* _Exercise_
Please rewrite the lines starting with the line that contains "Image resolution: width=1512" and going on through the line that contains "click(651, 27)" as a Markdown table with the columns No. and Line, numbering each line and skipping any blank ones. Leave the pictures out of the table.

* _Extracted entries_

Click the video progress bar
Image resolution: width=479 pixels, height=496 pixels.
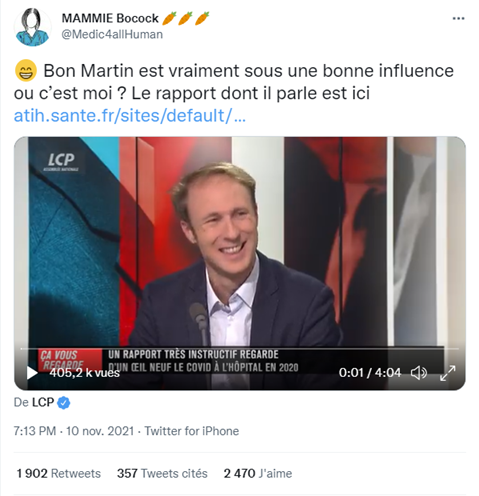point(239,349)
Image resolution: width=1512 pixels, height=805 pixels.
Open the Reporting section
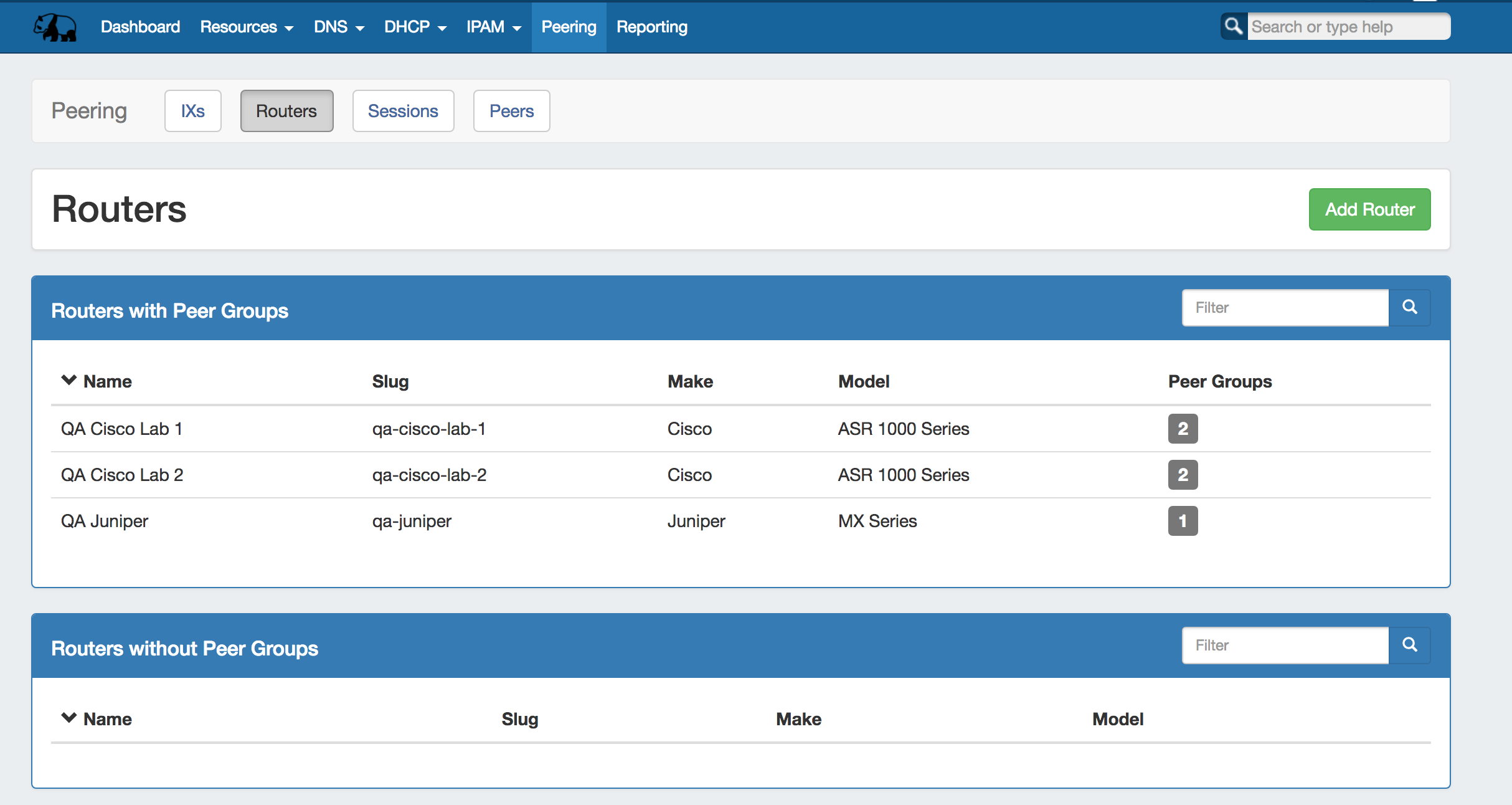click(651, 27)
* * *
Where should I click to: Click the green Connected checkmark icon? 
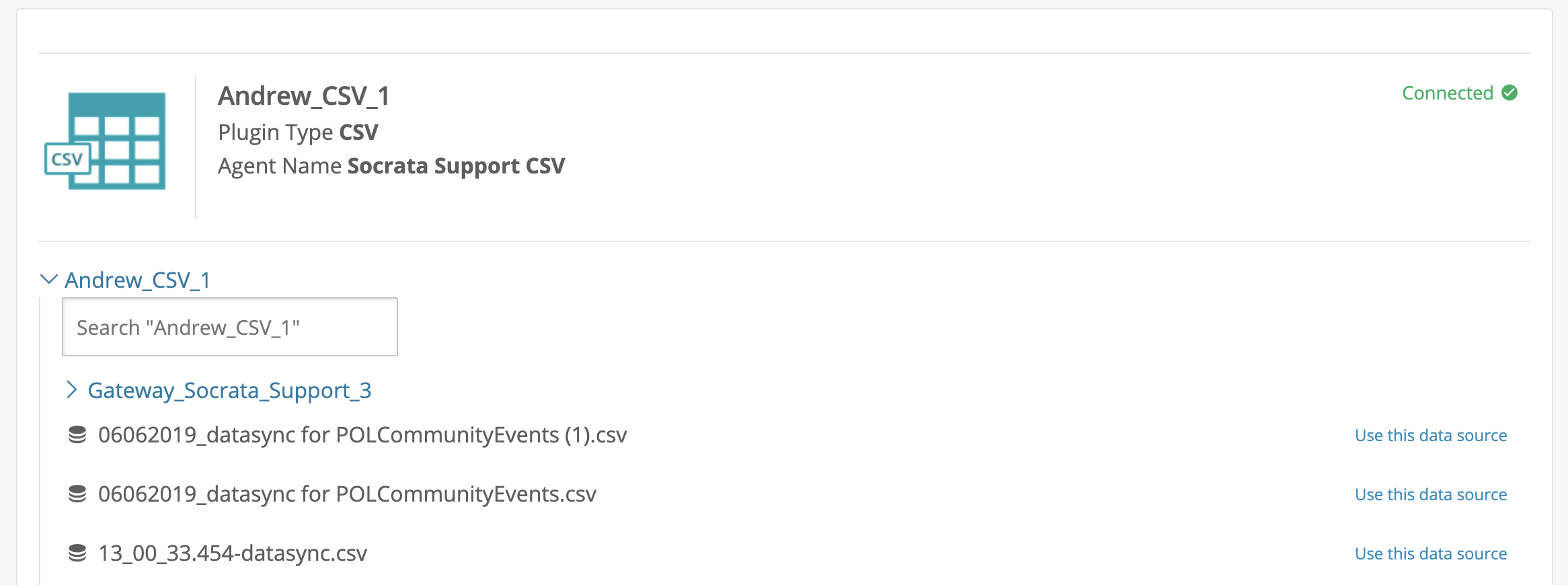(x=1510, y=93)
---
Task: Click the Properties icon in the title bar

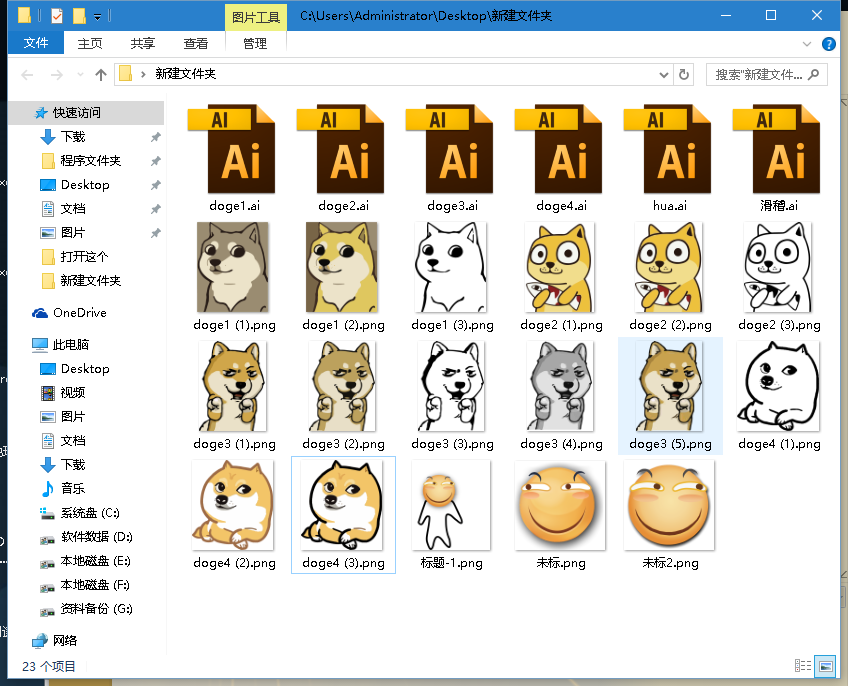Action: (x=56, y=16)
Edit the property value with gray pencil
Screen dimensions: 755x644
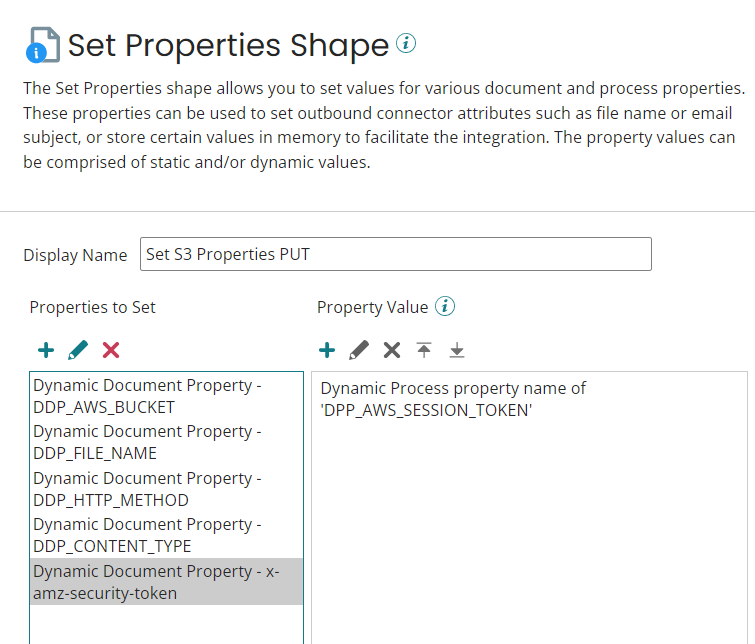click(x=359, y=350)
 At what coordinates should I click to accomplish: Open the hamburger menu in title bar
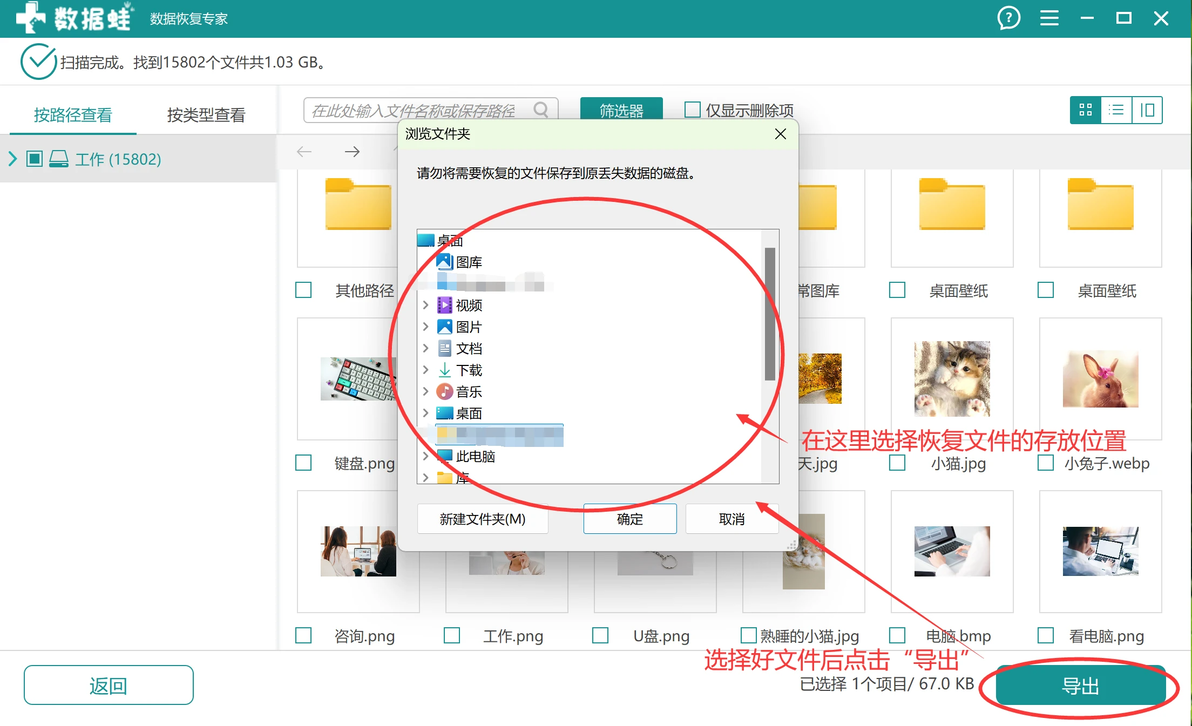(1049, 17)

* _Problem solution_
| No. | Line |
|---|---|
| 1 | Image resolution: width=1512 pixels, height=805 pixels. |
| 2 | Open the Reporting section |
| 3 | click(651, 27) |